The Chief Medical Officer hopes that by fixing a figure of 50p per unit – which could raise prices of some own-brand drinks by as much as 400 per cent – there will be a 7 per cent fall in alcohol consumption in the UK. Of course, the 50p figure is a compromise. By raising the minimum cost to 60p per unit, drinking might be expected to decline by 12.8 per cent, potentially saving thousands of lives. But the risk of alienating most moderate drinkers is politically unappealing.

Last month, Scotland became the first country in the world to commit to a minimum unit policy. But the Edinburgh government has yet to set a figure, thought most likely to be 40p.

The model they are drawing on is Canada. Health experts north of the border examined the Canadian system where a minimum pricing policy (known as social referencing pricing) is well established. Eight out of 10 provinces in Canada allow the Government to set minimum prices for different drinks, based on alcohol content. It has so far proved effective in reducing demand, and survived legal challenges from retailers. Some countries in Europe, including Belgium, France, Greece, Portugal and Spain, have already banned "below-cost" sales of alcohol.

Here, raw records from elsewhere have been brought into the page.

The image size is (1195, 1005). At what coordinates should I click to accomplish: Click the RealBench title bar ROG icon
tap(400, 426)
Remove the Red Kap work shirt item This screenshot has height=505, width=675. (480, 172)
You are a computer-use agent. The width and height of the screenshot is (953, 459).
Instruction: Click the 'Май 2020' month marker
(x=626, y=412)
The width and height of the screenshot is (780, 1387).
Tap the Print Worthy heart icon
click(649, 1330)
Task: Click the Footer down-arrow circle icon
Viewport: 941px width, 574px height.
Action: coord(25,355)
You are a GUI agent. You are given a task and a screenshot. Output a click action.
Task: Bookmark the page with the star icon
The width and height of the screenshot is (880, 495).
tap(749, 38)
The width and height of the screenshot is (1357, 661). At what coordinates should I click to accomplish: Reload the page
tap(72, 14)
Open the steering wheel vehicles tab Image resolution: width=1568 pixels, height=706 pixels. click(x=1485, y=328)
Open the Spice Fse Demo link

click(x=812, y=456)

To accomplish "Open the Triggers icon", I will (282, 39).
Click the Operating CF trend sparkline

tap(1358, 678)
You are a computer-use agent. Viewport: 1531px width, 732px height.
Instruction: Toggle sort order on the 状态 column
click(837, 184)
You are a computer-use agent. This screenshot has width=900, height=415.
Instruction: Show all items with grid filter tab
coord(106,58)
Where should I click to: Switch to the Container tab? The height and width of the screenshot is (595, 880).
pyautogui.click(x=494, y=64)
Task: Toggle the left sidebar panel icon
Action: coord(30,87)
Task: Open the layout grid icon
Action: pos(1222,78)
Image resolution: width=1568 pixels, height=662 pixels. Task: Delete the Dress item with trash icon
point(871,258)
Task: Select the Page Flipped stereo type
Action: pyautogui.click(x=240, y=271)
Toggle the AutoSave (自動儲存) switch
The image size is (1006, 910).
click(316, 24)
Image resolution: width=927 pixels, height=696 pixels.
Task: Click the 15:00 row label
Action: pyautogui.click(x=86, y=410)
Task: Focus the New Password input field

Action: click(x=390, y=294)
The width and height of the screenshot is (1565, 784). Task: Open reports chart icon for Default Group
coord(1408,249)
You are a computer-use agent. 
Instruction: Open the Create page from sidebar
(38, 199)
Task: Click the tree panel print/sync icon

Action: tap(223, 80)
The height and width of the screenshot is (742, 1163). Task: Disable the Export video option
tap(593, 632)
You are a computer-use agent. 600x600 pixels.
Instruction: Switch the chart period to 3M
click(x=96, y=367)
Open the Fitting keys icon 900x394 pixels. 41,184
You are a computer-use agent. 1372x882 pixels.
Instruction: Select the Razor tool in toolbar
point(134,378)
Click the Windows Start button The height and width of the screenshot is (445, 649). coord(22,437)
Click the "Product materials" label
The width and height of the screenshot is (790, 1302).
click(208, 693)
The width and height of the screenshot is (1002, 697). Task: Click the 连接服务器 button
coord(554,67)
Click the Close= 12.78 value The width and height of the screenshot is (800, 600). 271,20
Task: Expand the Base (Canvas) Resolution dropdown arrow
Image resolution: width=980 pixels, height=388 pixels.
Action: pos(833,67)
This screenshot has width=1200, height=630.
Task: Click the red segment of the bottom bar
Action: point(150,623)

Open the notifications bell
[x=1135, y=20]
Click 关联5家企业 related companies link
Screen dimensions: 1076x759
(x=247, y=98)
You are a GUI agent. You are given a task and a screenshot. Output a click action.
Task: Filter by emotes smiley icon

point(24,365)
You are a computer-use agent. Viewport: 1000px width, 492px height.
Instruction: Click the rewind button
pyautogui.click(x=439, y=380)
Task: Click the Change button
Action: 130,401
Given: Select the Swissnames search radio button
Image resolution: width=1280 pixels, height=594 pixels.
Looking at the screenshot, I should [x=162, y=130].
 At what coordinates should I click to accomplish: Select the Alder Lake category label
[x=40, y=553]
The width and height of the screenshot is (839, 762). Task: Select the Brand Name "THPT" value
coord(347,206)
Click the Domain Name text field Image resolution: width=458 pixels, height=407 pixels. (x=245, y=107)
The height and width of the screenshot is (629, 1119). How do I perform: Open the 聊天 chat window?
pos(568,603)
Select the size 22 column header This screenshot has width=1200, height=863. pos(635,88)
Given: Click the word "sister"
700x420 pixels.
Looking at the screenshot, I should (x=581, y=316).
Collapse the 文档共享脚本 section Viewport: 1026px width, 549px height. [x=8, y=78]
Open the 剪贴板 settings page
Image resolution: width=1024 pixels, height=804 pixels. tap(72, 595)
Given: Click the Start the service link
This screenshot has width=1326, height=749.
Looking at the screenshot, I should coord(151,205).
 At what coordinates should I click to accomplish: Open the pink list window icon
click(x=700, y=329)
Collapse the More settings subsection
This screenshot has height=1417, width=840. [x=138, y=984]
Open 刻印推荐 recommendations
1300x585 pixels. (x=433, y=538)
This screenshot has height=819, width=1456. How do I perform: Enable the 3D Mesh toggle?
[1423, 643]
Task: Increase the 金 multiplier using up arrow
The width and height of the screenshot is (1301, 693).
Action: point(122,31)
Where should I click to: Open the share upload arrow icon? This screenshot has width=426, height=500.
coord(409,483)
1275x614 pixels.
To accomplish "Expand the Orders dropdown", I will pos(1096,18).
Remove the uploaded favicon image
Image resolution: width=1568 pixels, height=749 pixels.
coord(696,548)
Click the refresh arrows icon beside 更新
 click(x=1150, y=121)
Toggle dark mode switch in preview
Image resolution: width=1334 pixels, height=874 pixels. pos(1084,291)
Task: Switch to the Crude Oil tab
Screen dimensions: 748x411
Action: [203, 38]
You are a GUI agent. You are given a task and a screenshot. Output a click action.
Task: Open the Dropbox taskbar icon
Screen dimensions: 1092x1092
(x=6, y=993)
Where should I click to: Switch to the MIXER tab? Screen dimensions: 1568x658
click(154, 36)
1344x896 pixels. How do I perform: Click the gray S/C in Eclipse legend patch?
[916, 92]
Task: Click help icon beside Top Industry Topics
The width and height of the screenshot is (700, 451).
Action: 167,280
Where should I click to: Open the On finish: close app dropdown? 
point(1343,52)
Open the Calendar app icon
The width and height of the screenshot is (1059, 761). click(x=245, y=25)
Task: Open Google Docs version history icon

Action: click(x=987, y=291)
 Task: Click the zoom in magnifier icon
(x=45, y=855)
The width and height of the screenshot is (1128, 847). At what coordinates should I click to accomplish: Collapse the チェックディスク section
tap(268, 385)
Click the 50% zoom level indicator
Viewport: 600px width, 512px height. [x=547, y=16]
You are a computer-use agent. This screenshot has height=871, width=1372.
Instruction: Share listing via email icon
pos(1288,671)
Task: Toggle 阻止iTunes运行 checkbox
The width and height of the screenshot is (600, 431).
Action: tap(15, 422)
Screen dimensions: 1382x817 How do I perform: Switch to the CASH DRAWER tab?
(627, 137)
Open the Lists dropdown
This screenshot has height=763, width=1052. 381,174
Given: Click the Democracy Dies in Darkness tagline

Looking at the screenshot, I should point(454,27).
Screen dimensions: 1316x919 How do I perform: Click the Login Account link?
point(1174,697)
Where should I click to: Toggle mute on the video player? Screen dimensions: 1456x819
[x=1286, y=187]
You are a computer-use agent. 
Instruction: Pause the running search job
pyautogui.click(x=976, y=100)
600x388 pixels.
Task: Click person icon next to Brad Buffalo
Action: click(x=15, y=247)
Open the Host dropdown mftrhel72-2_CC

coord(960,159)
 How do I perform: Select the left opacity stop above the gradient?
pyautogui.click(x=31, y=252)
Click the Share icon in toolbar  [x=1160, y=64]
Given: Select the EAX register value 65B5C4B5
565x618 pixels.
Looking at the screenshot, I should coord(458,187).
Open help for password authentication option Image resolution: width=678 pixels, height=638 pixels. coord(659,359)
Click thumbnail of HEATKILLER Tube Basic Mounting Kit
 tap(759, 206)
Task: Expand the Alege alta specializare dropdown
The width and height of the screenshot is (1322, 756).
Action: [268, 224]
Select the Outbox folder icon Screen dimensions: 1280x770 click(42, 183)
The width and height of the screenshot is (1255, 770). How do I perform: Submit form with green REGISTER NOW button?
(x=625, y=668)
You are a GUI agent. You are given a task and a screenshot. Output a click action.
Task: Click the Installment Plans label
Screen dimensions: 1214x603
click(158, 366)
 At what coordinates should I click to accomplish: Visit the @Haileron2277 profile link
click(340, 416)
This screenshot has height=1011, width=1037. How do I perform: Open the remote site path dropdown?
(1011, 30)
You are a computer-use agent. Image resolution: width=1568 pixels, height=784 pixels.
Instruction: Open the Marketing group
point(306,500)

The most recent data, taken from international studies between the 1950s and the 1980s, suggests that for every 10 per cent hike in the price of beer, consumption can be expected to fall by 3.5 per cent. The demand for wine and spirits appears less resilient, falling by 6.8 per cent and 9.8 per cent respectively with a similar increase.

Research shows that while consumption will nearly always fall as prices rise, there remain differences in the way drinkers react between countries, and even regions. Drinkers' behaviour also changed depending on context: one study found demand was twice as likely to fall (relative to price) when buying from supermarkets and off-licences as it was when drinking in pubs and bars.

In Britain, with its deeply ingrained drinking culture, people seem less put off by price rises than in other countries, although campaigners believe across-the-board price rises will have a profound effect in the long-term. They draw parallels with the campaign to make seatbelts compulsory and the advent of the smoking ban, another measure first championed by Sir Liam in the face of political ambivalence.